13 Minutes Too Long - by Shaye Helenius

I woke up on March 30 2021 in pain and having what I thought were contractions. It was the day before I would be 38 weeks.

I didn’t panic. I wasn’t stressed.

I went for a shower and felt the need to vomit and when I did the bleeding started. Lots of bleeding. I yelled out to my 19-year-old daughter to call James so that he could come home from work. Layla went into practical mode. She finished packing my hospital bag and got clothes out for me.

I still didn’t panic. I wasn’t stressed.

James got home just as Layla and I were sorted to go to the hospital which is only 5 minutes down the road. We arrived and immediately my obstetrician checked me out. Our baby had a strong heartbeat, but it was dipping after each contraction. They got me prepped for a caesarean.

I still didn’t panic. I wasn’t stressed.

I had prepared myself for all delivery possibilities and just wanted her here safely. I just thought that once she was out, she would be ok.

Then everything changed. Her heartrate had dipped and wasn’t coming back up. Suddenly I was raced into the delivery room. The epidural was put in in record time and Mia Rain joined us. All 8lb 5oz of her. A healthy weight but she wasn’t breathing and was very pale. James and I watched as our midwife did CPR on her little chest. The paediatrician incubated her. The anaesthetist put tiny little canula’s in her hands.

We waited. We watched on and waited. Time stood still.

James and I looked at each other and we just knew. It had been too long. You see it had taken 5 years to fall pregnant. I was now 39 and we had been through 4 rounds of IVF with 7 embryo transfers. All these numbers now meant nothing. The only number that mattered was 13. It took 13 minutes for her to start breathing. 13 minutes for everything to go wrong. 13 minutes where her little body was without oxygen. She was effectively a stillborn baby that had been miraculously resuscitated. She lived for 30 hours and then passed away in James’s arms while I kissed her little head.

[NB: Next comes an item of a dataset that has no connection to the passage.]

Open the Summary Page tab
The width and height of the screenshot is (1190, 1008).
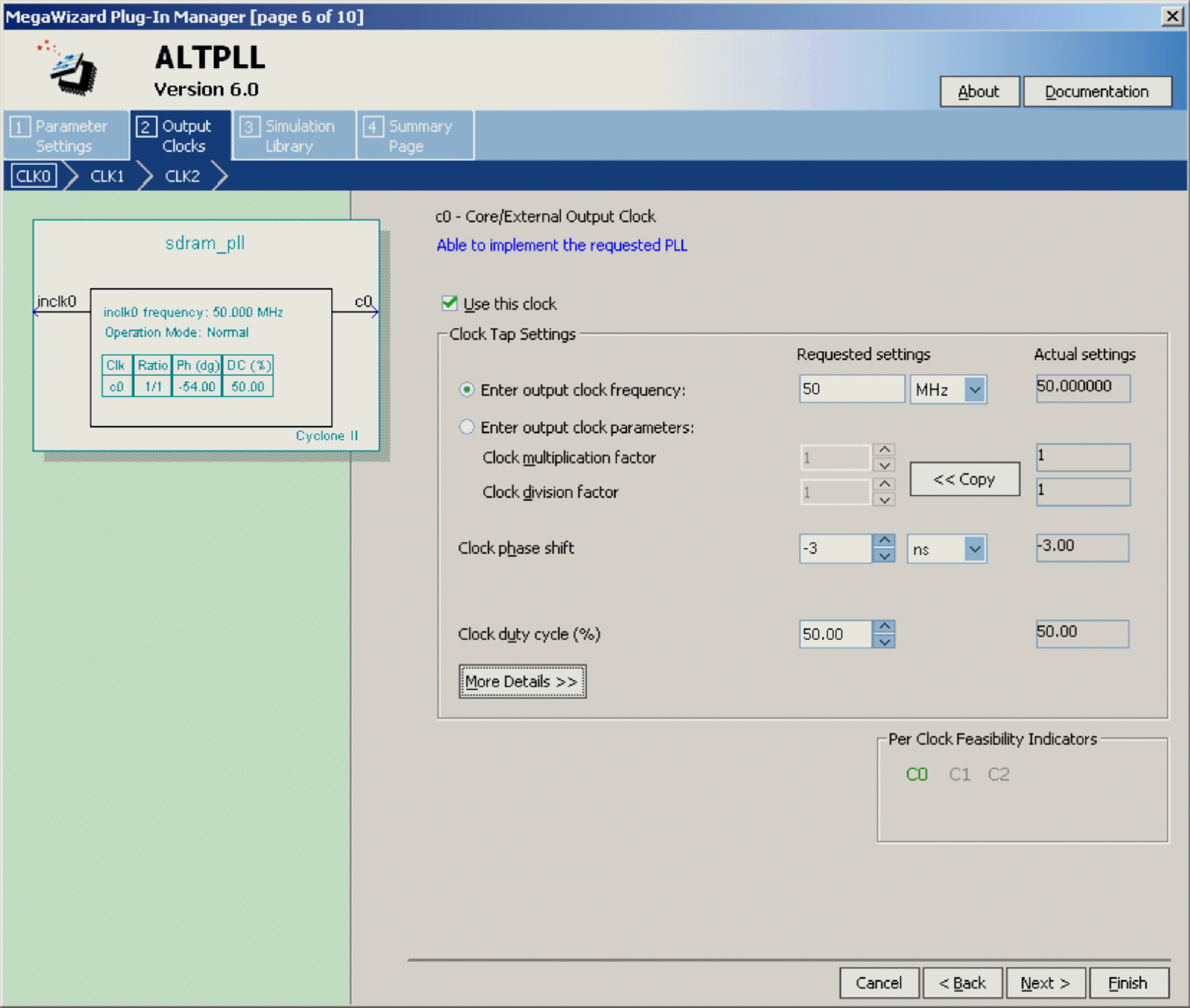click(x=415, y=135)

It’s been 2 months and one thing that we have learnt is what love & grief really is. We love harder now. We hug for longer and we talk to each other about how we’re feeling more. We ache for Mia to be with us. We think that life is amazingly unfair. We are however grateful that we got to meet her. We got to hold her. We got to love her. She will always be with us. The grief is overwhelming sometimes. The physical pain in our heart’s hurts so much.

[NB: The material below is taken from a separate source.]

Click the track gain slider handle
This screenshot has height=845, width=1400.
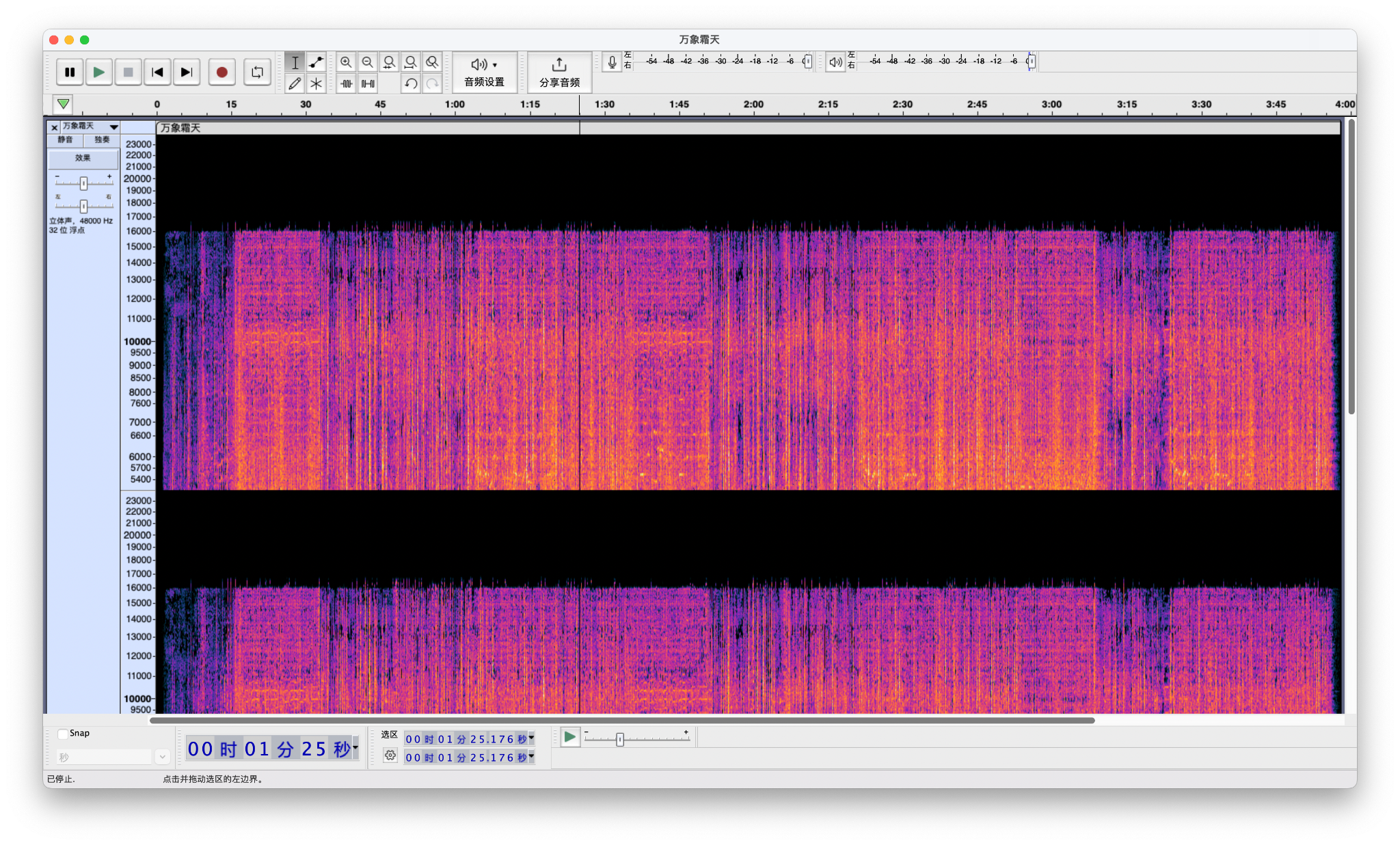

I hope that our story can help someone feel not so alone. Love is all around you. In your family and friends and in your heart. Our little girl was loved by so many people and will never be forgotten. You will get overwhelmed and my god you will cry. You will cry so much and sometimes at the strangest times. Silence will be deafening, and sleep ins will feel unnatural. You will constantly think of what you “should” be doing if your baby was here. Just keep putting one foot in front of the other. Tackle one day at a time. There will be coffins to select. Urns to choose from. Your baby’s room will remain set up with no baby in it. Just take care of one thing at a time. Most importantly – take care of you.